Une fois arrivés à l'épicerie, Ahmed, tel un guide touristique, a annoncé:

- Arafah!

- Shokran.

J'ai pris à l'entrée un petit panier plutôt qu'un de ceux sur roulettes. Ainsi accoutrée, il me serait plus facile de clopiner autour de la marchandise déposée par terre dans les allées étroites et de doubler les clients moins pressés. J'ai trouvé l'endroit pratiquement désert. Personne d'autre que moi pour faire ses course dans la chaleur de l'après-midi.

 Dans la rangées des sauces, je cherchais les produits Knorr quand j'ai vu Ahmed du coin de l'oeil. Puis je suis allée au fond du magasin prendre un pain tranché. Il m'a suivie, de loin, le pas nonchalant, le regard bienveillant. Voyant que mon panier se remplissait rapidement, il s'est approché et m'en a tendu un autre. Quand j'ai eu fini mes courses, il a pris mes sacs et les a mis dans le coffre.

On s'est ensuite arrêtés dans un kiosque où me procurer des minutes pré-payées pour téléphone cellulaire. 

- Give me twenty pounds.

Il est sorti de l'auto et revenu en un éclair avec deux cartes à dix livres chacune. Mon chum avait pris soin de lui dire de quoi j'avais besoin.

 - Go home now?

- Aiwa, alatoul!

- Alatoul!

Sur le chemin du retour, je me suis dit, un peu déçue, que l'expédition n'avait rien eu de remarquable. Pas de quoi écrire mon blogue ce jour-là.

Alors une autre après-midi j'ai décidé de sortir sans but précis. La rue principale fourmillait d'activités. Des femmes assises à chaque coin de rue vendaient des mangues ou des tomates. Les posters électoraux de Mohammed Morsi, sa photo en gros plan juste en dessous une balance, symbole de justice, décoraient toujours les façades de quelques buildings. 

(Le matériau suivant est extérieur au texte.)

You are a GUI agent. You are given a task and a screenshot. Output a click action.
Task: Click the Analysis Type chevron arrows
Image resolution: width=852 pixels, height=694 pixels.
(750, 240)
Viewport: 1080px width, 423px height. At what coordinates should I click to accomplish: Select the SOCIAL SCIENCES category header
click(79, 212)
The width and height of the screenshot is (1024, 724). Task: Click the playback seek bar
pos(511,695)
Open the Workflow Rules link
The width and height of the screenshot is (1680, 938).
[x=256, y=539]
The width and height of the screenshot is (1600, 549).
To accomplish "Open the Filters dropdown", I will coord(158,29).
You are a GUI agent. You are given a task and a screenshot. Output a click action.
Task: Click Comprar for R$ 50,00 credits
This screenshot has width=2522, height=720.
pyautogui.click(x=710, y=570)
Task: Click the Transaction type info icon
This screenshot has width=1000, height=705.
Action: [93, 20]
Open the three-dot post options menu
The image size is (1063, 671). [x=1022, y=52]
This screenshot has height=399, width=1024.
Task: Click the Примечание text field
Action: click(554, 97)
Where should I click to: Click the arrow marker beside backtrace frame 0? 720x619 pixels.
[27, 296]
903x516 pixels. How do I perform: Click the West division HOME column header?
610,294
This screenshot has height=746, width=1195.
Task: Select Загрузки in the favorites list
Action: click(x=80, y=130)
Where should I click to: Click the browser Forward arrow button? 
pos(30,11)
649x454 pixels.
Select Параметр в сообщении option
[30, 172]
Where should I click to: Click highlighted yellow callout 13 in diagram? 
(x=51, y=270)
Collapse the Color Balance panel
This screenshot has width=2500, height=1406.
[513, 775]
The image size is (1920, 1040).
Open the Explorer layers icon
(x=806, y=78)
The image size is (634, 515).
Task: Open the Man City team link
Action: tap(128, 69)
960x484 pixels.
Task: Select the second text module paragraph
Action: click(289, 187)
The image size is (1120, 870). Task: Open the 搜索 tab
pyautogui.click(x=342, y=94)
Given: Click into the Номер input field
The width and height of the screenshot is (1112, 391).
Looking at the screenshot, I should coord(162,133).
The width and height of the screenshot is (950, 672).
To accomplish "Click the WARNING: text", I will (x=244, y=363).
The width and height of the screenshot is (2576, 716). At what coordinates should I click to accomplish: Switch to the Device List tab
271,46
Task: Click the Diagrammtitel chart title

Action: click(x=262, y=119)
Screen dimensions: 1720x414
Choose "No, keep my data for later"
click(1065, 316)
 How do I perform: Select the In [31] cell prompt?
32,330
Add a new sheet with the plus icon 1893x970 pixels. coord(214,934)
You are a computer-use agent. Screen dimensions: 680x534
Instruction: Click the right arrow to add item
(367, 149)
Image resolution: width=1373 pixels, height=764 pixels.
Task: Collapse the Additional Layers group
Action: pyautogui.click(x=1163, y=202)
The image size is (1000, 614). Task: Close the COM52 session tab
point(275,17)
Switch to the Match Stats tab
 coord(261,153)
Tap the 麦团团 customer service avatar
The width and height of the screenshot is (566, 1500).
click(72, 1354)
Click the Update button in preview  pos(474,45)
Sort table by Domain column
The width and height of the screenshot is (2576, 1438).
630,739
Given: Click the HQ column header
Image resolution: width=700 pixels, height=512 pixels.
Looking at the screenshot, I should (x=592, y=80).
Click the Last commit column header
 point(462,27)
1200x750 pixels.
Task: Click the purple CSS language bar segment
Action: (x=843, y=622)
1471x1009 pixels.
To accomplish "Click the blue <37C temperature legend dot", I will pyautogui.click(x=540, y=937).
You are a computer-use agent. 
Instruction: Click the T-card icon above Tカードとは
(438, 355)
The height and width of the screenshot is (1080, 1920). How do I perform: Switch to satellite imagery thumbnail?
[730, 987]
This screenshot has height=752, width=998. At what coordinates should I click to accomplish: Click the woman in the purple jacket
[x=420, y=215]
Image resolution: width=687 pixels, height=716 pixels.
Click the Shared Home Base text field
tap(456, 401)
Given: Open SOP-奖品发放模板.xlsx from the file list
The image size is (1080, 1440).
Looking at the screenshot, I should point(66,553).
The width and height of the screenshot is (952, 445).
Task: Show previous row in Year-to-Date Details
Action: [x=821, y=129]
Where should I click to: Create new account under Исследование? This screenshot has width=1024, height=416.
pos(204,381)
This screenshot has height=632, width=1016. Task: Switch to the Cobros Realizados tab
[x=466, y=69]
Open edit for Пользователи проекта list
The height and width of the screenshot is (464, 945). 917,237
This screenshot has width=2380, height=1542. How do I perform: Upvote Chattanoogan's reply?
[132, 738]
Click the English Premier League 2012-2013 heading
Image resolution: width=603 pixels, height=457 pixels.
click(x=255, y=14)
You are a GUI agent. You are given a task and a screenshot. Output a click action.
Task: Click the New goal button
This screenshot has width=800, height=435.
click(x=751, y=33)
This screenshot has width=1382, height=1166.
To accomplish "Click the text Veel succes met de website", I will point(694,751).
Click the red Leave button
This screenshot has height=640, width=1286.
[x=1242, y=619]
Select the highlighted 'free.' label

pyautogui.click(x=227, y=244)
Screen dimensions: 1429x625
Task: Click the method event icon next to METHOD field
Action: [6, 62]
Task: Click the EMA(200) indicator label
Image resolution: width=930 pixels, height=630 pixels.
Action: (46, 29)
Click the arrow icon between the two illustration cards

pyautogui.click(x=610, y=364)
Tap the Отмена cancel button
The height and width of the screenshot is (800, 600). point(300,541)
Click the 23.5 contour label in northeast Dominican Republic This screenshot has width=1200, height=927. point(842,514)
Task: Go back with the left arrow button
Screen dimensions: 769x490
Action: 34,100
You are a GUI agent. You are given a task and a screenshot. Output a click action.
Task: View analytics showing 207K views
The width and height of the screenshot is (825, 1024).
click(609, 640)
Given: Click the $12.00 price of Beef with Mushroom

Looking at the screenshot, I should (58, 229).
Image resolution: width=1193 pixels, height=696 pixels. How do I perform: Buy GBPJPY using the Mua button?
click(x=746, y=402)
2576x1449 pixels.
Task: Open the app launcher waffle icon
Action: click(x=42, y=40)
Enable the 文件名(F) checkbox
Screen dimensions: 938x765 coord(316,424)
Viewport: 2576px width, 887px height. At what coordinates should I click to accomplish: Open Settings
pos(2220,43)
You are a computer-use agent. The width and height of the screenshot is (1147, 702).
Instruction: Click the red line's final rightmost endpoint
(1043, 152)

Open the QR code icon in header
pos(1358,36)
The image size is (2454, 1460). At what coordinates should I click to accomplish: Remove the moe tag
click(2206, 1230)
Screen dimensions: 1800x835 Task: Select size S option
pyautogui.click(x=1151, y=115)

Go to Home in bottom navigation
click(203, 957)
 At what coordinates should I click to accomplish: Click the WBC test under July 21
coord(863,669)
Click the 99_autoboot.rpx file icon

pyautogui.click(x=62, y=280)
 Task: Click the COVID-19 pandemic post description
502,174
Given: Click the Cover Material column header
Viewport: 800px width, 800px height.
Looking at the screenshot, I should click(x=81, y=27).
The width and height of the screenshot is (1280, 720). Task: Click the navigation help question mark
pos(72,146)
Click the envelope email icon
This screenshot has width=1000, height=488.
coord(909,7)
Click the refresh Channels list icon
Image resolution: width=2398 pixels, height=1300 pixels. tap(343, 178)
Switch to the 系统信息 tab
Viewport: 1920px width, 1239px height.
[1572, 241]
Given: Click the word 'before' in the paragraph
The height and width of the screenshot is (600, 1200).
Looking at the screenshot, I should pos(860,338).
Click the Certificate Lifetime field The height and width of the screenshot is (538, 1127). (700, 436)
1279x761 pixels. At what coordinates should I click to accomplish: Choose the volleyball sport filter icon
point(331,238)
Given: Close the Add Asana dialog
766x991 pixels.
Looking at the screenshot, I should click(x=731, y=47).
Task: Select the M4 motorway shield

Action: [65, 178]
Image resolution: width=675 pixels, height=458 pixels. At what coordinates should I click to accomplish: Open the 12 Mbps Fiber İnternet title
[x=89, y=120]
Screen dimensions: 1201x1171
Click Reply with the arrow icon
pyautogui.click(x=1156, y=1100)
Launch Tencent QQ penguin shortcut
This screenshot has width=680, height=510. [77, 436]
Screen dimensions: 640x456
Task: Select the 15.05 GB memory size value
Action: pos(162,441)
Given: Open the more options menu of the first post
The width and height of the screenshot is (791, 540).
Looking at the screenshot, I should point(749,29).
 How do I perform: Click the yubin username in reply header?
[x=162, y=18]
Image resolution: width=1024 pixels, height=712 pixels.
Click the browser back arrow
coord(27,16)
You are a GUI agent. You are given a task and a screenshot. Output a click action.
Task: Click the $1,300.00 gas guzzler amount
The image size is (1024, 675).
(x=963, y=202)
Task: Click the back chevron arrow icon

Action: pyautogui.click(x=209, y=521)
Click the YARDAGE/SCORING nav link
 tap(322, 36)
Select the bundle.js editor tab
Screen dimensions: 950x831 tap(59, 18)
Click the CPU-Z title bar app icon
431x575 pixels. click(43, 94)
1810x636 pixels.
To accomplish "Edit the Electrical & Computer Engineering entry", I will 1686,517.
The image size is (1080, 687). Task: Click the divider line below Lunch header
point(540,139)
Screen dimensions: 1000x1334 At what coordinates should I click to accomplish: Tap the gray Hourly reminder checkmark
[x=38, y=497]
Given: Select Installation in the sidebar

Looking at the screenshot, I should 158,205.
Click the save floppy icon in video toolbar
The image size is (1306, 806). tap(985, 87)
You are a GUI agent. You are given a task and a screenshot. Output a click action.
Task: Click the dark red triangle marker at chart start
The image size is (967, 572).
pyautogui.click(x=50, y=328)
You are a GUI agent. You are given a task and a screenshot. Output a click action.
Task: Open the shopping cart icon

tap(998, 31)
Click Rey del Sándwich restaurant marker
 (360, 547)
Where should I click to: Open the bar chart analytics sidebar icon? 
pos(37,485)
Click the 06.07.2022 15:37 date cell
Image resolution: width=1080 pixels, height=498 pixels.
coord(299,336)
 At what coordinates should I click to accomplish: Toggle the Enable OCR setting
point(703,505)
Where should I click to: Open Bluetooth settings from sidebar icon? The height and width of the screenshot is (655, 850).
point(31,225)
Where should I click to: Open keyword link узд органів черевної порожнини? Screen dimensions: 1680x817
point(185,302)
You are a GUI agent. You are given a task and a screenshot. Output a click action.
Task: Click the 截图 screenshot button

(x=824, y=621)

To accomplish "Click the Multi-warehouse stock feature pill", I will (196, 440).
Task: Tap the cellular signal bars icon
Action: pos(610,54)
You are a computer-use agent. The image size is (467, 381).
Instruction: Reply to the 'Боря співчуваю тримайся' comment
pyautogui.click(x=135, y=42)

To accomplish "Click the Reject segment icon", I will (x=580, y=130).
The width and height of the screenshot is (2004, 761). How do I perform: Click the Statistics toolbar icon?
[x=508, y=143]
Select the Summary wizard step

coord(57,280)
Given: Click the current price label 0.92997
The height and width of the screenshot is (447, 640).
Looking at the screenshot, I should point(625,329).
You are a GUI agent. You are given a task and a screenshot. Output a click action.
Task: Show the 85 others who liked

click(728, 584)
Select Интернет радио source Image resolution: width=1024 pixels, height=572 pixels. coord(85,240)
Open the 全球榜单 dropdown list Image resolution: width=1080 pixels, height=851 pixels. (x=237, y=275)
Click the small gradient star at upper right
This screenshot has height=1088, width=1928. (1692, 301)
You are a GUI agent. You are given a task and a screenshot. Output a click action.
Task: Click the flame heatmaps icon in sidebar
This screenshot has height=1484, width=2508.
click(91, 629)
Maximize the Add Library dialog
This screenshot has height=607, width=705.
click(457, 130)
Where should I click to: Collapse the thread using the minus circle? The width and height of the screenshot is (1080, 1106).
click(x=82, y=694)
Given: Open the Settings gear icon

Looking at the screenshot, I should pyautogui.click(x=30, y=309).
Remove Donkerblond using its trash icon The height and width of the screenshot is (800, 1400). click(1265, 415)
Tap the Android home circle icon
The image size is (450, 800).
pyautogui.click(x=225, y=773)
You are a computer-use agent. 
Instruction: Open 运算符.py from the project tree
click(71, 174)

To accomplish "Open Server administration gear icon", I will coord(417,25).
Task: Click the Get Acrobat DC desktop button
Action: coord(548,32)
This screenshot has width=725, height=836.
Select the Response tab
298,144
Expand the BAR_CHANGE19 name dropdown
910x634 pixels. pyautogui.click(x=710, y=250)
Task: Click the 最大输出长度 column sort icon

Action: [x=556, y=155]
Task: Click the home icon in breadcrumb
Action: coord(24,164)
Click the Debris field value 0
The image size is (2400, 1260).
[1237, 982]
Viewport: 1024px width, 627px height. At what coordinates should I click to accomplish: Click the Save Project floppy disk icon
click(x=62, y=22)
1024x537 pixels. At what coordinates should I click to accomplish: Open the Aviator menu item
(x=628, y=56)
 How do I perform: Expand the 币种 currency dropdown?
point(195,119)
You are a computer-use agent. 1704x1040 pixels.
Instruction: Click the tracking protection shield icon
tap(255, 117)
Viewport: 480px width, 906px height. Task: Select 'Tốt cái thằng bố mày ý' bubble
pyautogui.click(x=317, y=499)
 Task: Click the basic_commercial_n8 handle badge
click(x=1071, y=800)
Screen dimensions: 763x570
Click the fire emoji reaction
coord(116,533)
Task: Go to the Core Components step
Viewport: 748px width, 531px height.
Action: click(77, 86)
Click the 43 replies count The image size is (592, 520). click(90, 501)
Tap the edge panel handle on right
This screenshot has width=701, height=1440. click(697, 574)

Près du rond-point, une pyramide de melons donnait envie d'acheter le plus gros d'entre eux au marchand qui se cachait derrière. Un camion avait à sa charge des dizaines de poules dans des cages empilées comme la tour de Pise. J'avais peine à croire qu'elles se rendraient à destination sans s'écrouler. 

Je me suis arrêtée ça et là pour prendre quelques photos à la volée, dont celle de la grande mosquée que j'ai aperçue entre deux édifices à logements. Au loin, un homme assez corpulent m'avait vu faire et semblait mécontent. Il m'a suivi des yeux jusqu'à ce que j'arrive à sa hauteur.  J'ai traversé la rue pour passer près de lui, espérant donner une impression d'insouciance malgré mes nerfs inquiets. Il ne m'a rien dit.

J'ai tourné le prochain coin de rue pour éclipser son regard et me suis retrouvée sans m'en rendre compte pas loin de la maison.  J'ai sonné pour que Yasser m'ouvre la porte d'entrée. Je l'ai vu pointer le nez en bas pour voir qui s'amenait.

Le cou cassé vers le quatrième étage, je lui ai crié:

- J'ai besoin de mes souliers rouges... Tu peux me les faire descendre?

Il est disparu le temps de revenir avec mes chaussures qu'il a fait dévaler dans la cage d'escaliers grâce au panier à la longue corde qui d'habitude servait à hisser les livraisons.

J'avais remarqué qu'un cordonnier avait pignon sur rue pas très loin de chez nous. C'est là que je me rendais. Il devait y avoir quatre ou cinq hommes qui attendaient. Je suis allée au fond du minuscule atelier et me suis adressée à celui qui tenait des bottes et une brosse:

- Salem malekoum. Inglesi?

Il m'a fait signe que non. Je lui ai montré mes deux semelles qui devaient être recollées.

- Bokra?

Il ne voulait pas me les faire pour demain pour une raison que je n'ai pas compris.

- Delwati? 

Il a hoché de la tête de haut en bas. 

- Ok. How much money? Fluss? 

Un de ceux assis derrière moi m'a lancé:

- One pound and a half.

Incrédule, j'ai répété pour être certaine d'avoir bien compris. J'ai tendu mes chaussures au cordonnier et me suis assise près du trottoir pour attendre qu'il me les répare. Il me les a rendues une dizaine de minutes plus tard. Je lui ai donné deux livres et j'ai pris la monnaie.

 Je suis rentrée tout de suite après, fière de m'être débrouillée toute seule. J'ai monté les 72 marches menant à l'appartement d'un pied léger, mes beaux souliers rouges dans les mains.